Why You Should Visit
This 1,078-acre preserve is a great place to experience the serenity and beauty of the wild, undeveloped lakes that epitomize Wisconsin's Northwoods, but which are becoming increasingly rare.
There is a good, relatively flat walking trail that will take you to Twin Lakes (2 miles round trip), and another that will lead you to land owned by Ashland County (this trail is not well-marked). Visitors can canoe, cross-country ski, hunt, and fish at the preserve.
Why TNC Selected This Site
Caroline Lake forms the headwaters of the Bad River. Its clean, clear water contributes to the high water quality of the river and of the Kakagon/Bad River Sloughs—16,000 acres of wild rice, grasses, sedges, trees, streams, and open water located along the southern shore of Lake Superior. The Sloughs are the largest and healthiest full-functioning estuarine system remaining in the upper Great Lakes region.
What TNC Has Done/Is Doing
In 1997, The Nature Conservancy purchased 1,044 acres from Georgia-Pacific Corporation. In 1999, as part of the "Great Addition," the State of Wisconsin purchased almost all of the remaining shoreline of Caroline Lake with intentions of managing the property as a dedicated State Natural Area.
The preserve is enrolled in the Managed Forest Law, and we have been managing the forests at Caroline Lake as sustainable working forest while meeting the goals of protecting natural processes, water quality, and biodiversity.

### What you will do
[1] Summarize the Caroline Lake preserve page in two sentences.
[2] Copy out everything in the Caroline Lake preserve page from "There is a good, relatively" down to "Great Lakes region.".

### Recorded information
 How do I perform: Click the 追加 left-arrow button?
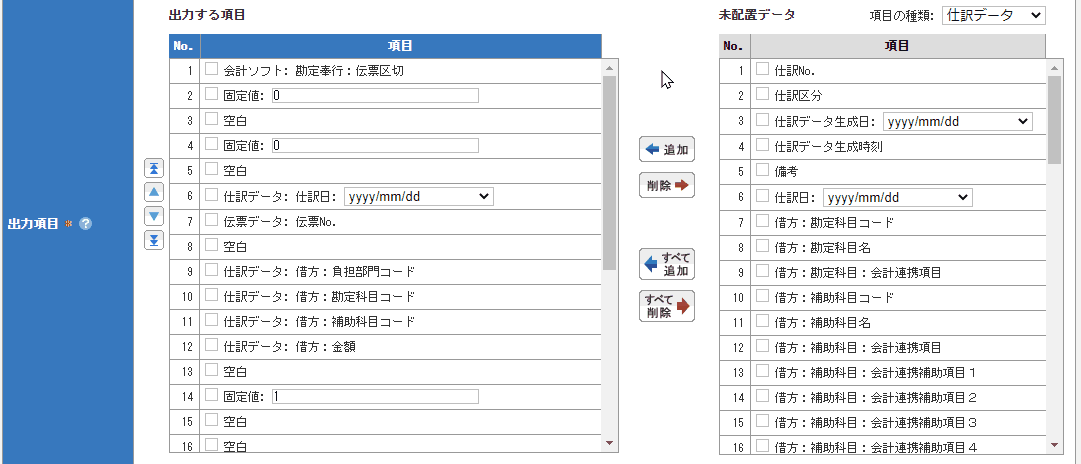[x=666, y=150]
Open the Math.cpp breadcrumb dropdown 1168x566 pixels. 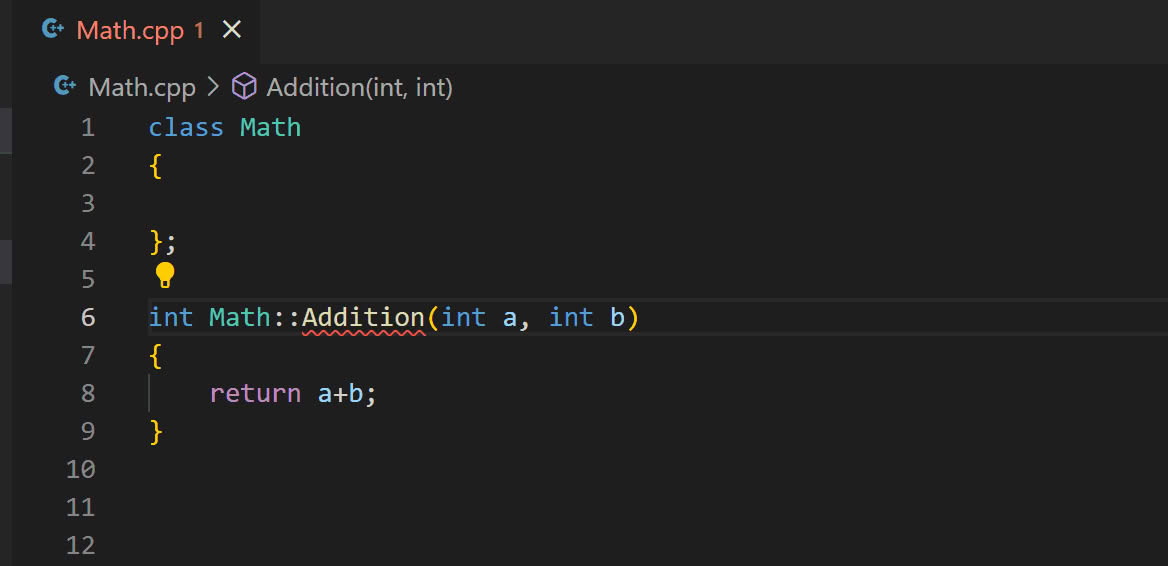pos(142,87)
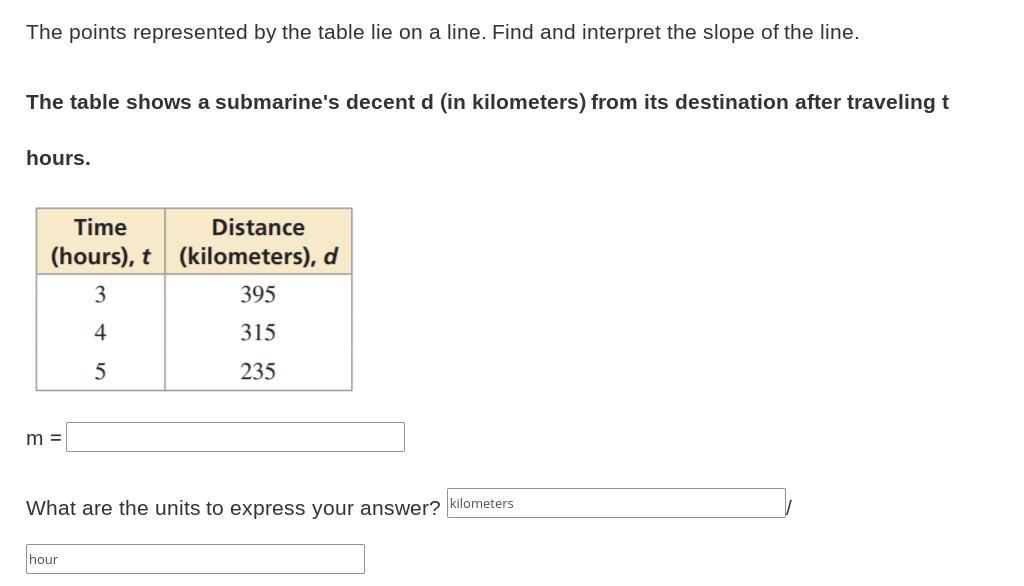Click the 'What are the units' question text
Image resolution: width=1024 pixels, height=586 pixels.
pyautogui.click(x=232, y=508)
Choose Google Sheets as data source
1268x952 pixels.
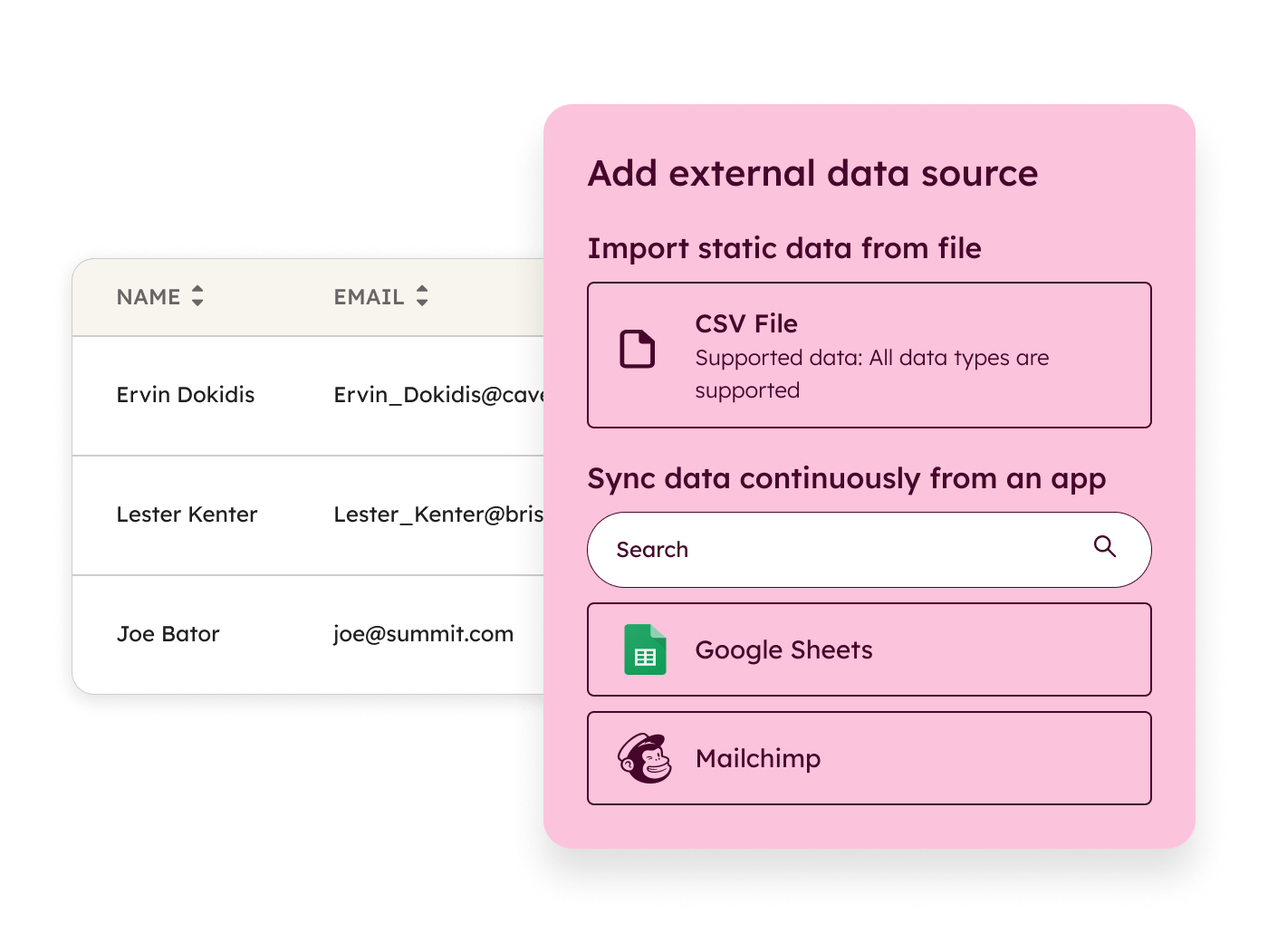(869, 649)
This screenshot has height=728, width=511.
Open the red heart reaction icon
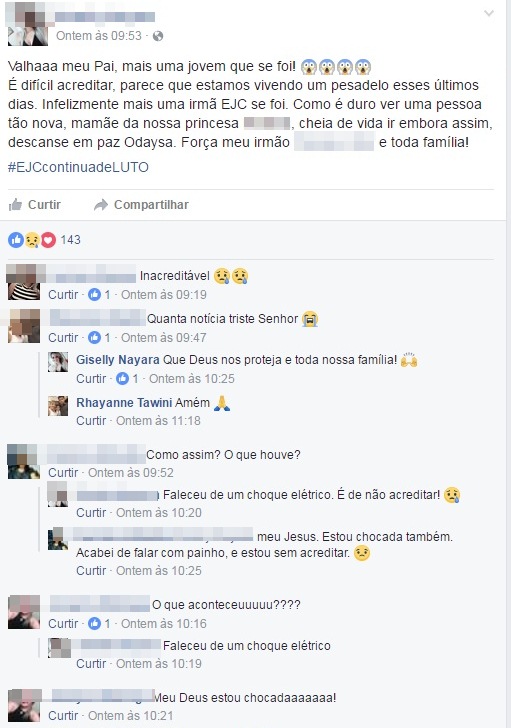pos(48,240)
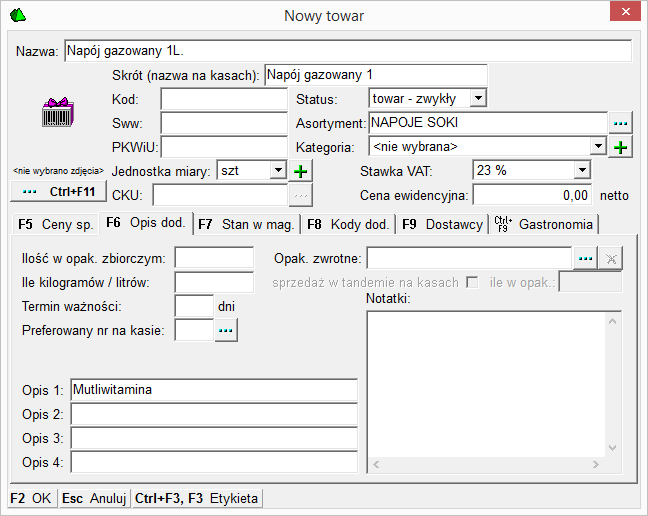
Task: Choose photo with Ctrl+F11 button
Action: click(x=57, y=190)
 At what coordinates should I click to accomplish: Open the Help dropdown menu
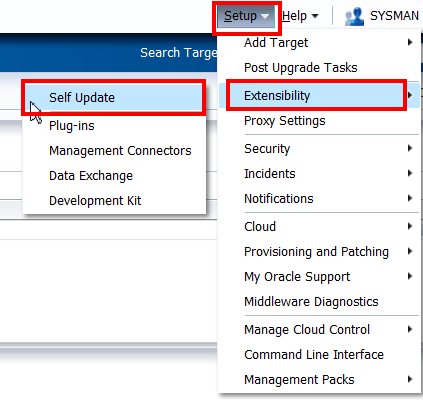tap(300, 16)
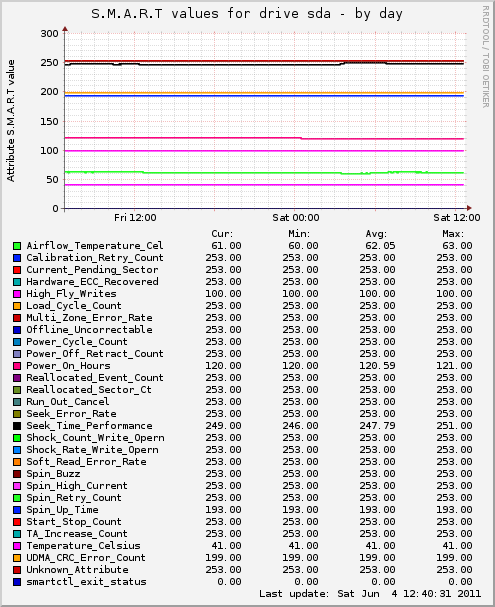Click the RRDTOOL / TOBI OETIKER watermark
The height and width of the screenshot is (607, 495).
(486, 57)
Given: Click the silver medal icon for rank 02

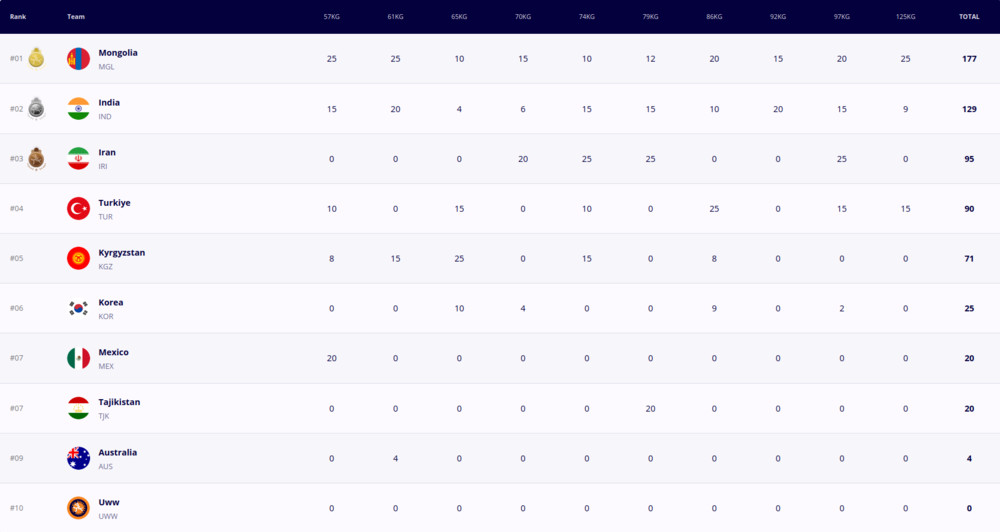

### Responses to the tasks
[1] The 1,078-acre preserve protects Caroline Lake, a wild Northwoods lake that forms the headwaters of the Bad River and feeds clean water to the Kakagon/Bad River Sloughs, the largest and healthiest full-functioning estuarine system remaining in the upper Great Lakes region. The Nature Conservancy bought 1,044 acres from Georgia-Pacific Corporation in 1997, and the preserve offers walking trails, canoeing, cross-country skiing, hunting, and fishing while being managed as sustainable working forest under the Managed Forest Law.

[2]
There is a good, relatively flat walking trail that will take you to Twin Lakes (2 miles round trip), and another that will lead you to land owned by Ashland County (this trail is not well-marked). Visitors can canoe, cross-country ski, hunt, and fish at the preserve.
Why TNC Selected This Site
Caroline Lake forms the headwaters of the Bad River. Its clean, clear water contributes to the high water quality of the river and of the Kakagon/Bad River Sloughs—16,000 acres of wild rice, grasses, sedges, trees, streams, and open water located along the southern shore of Lake Superior. The Sloughs are the largest and healthiest full-functioning estuarine system remaining in the upper Great Lakes region.